Exercise requirements =
From the entries below, pull out each line where "agent" appears.
====== The input ======
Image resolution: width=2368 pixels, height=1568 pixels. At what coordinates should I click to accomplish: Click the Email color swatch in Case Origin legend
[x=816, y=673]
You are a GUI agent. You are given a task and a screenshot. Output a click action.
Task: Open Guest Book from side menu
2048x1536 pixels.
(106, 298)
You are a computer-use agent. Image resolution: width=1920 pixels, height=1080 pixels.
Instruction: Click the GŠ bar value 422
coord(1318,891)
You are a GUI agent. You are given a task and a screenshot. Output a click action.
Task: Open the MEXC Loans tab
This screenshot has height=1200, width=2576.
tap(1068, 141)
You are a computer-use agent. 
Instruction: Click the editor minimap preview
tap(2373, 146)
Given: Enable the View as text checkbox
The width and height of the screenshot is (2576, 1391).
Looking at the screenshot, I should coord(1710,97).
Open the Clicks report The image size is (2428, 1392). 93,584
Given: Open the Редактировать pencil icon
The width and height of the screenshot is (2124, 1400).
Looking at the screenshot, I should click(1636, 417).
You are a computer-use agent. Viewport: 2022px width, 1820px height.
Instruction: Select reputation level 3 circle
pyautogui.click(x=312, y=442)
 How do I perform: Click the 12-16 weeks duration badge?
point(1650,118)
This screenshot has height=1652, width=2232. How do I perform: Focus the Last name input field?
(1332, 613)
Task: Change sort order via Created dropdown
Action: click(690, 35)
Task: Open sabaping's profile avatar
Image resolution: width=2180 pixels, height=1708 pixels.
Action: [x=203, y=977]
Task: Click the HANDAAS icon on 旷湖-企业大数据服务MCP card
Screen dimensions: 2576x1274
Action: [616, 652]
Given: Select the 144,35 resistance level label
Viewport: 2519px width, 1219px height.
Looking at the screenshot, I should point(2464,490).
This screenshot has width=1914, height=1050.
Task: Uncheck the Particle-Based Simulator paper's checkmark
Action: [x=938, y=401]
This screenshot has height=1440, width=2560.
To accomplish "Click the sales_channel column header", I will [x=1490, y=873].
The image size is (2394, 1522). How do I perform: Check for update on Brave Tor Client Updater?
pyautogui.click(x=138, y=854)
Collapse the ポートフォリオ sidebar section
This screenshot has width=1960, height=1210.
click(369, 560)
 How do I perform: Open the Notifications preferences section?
======
Completed task =
You are a GUI agent. You are given a task and a screenshot. Output a click action.
You are a computer-use agent. Image resolution: width=1920 pixels, height=1080 pixels.
You are a GUI agent. You are given a task and a screenshot. Output a click action.
You are a computer-use agent. 
You are a computer-use agent. Viewport: 2022px width, 1820px height.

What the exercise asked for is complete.